Rules to apply to these tech companies must be “genuinely co-designed and flexible” and the legislation should be put on hold until these are ironed out, it said.
While pushing to be exempt entirely, the AIIA said that at the very least there should be an appeals mechanism, means for companies to seek an injunction and an expert independent panel in place to review direction actions from the government.
These powers will only be used by the government in the event of a significant cyberattack and when the company in question refuses to cooperate with the government. But this could be the result of a difference in opinion over the best response, the AIIA said.
“The AIIA posits that genuine disagreements as to strategy and best course of action may arise between government and industry heads, that this may be interpreted for the sake of justifying intervention as an ‘unwillingness’ to take ‘all reasonable steps to resolve the incident’,” it said.

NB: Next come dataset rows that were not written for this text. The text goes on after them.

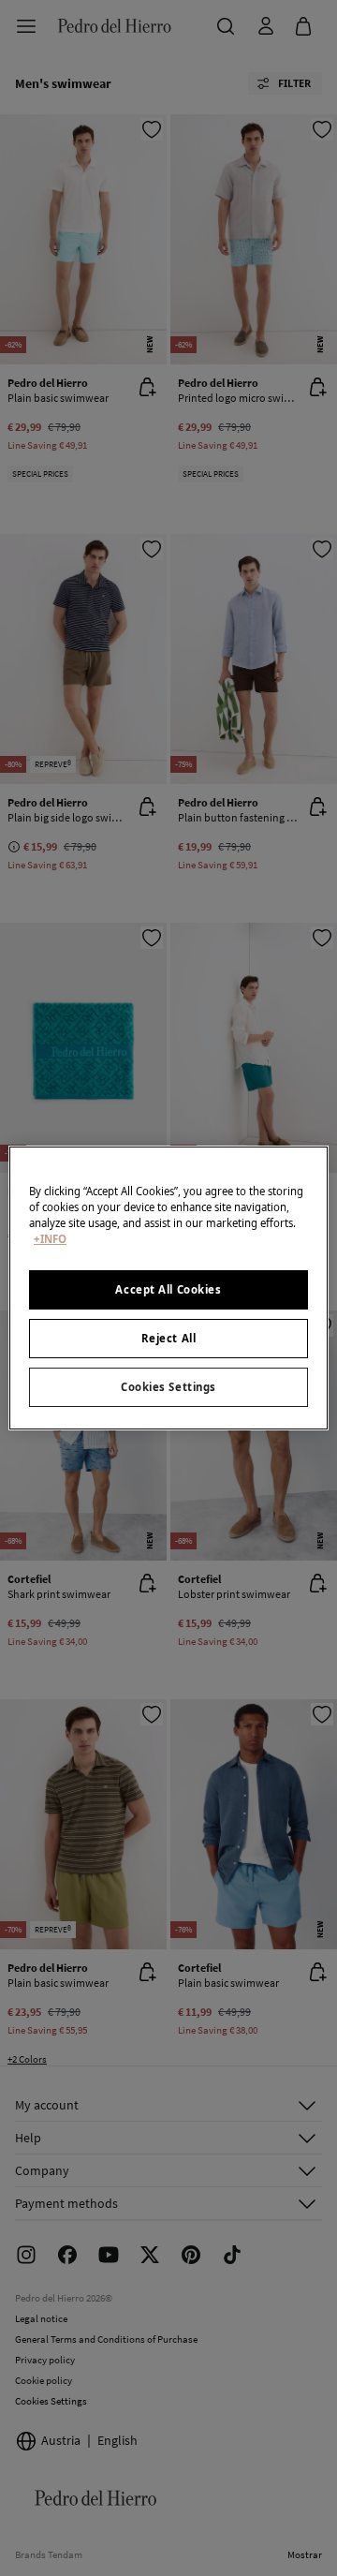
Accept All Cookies (168, 1289)
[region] (168, 1288)
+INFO (50, 1239)
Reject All (169, 1338)
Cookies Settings (168, 1387)
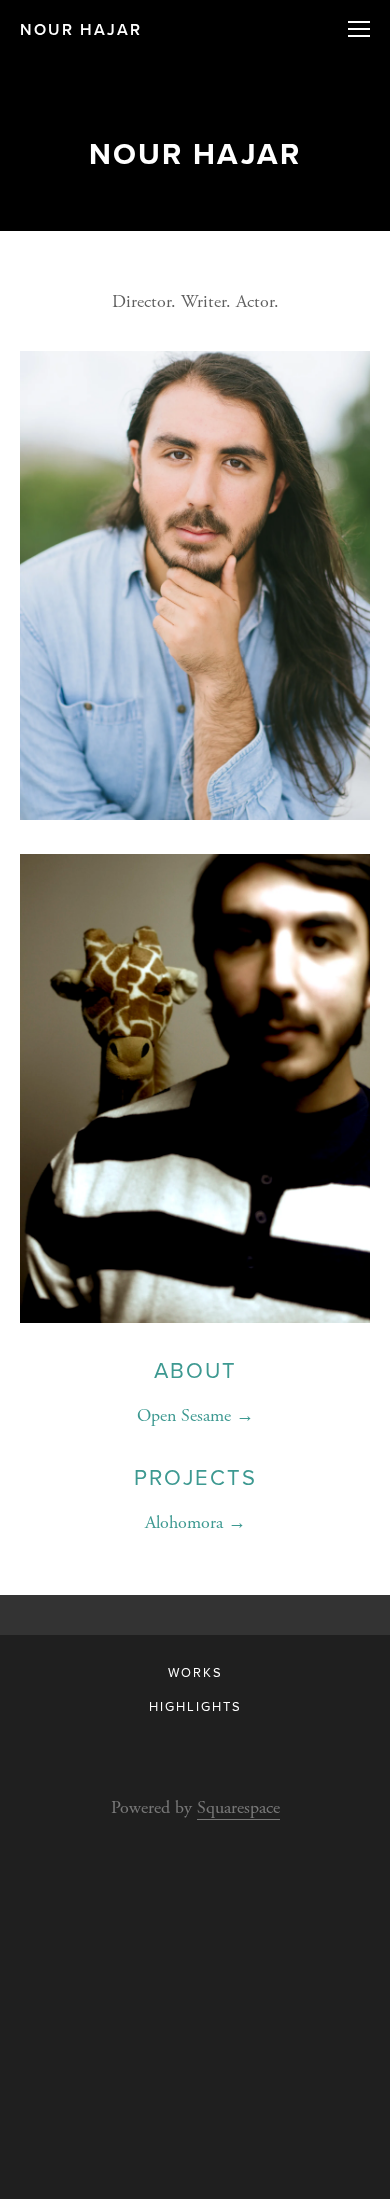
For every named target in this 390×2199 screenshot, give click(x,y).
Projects (195, 1476)
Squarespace (238, 1807)
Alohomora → (195, 1522)
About (195, 1369)
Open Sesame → (195, 1415)
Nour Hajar (81, 29)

An independent board should be formed to offer real-time recourse for a company subject to a direct action order, comprising judicial members and independent cybersecurity experts, and decision-making should be handed to the Attorney-General, rather than the Defence Minister as outlined in the draft bill.
“This would bolster the rigour and credibility of this layer of approval and afford genuine legal and constitution nous to the oversight process inherent in the legislation and remove the Defence Minister’s role in approving a domestic enforcement action,” the AIIA said.
The draft legislation also allows the government under certain circumstances to require a company subject to a direct action order to install a specific piece of software, something that AIIA said is very concerning.
“The mandatory installation of government-selected software in any entity’s systems on pain of civil penalty is troubling in itself, but the potential impacts on global interconnected businesses such as cloud providers is of particular concern,” it said.
A requirement for companies to notify the government of a significant cyber event in 12 hours is “unnecessarily short”, the organisation said.
“This requirement injects additional complexity at a time when critical infrastructure entities are faced with the difficult task of responding to a cyber incident. It also greatly increases the likelihood that the critical infrastructure entity will report inaccurate or inadequately contextualised information that could be shared with the government and other members of the industry,” the AIIA submission said.
A number of submissions to government have raised concerns that the government is rushing through the legislative process around these critical infrastructure reforms. After first revealing the plans in August, the government has already run two consultation processes, and is readying to have the new regime up and running by mid-2021.
This should be pushed back to the end of next year, the AIIA said, with more time given to the sector-by-sector rules and specific concerns of industry.
“The AIIA remains concerned that an important and critical area of policy is being rushed through to legislation when industry has significant questions around the detail, scope and remit of the proposed expansion as well as the operation of new direct action powers and avenues for recourse,” it said.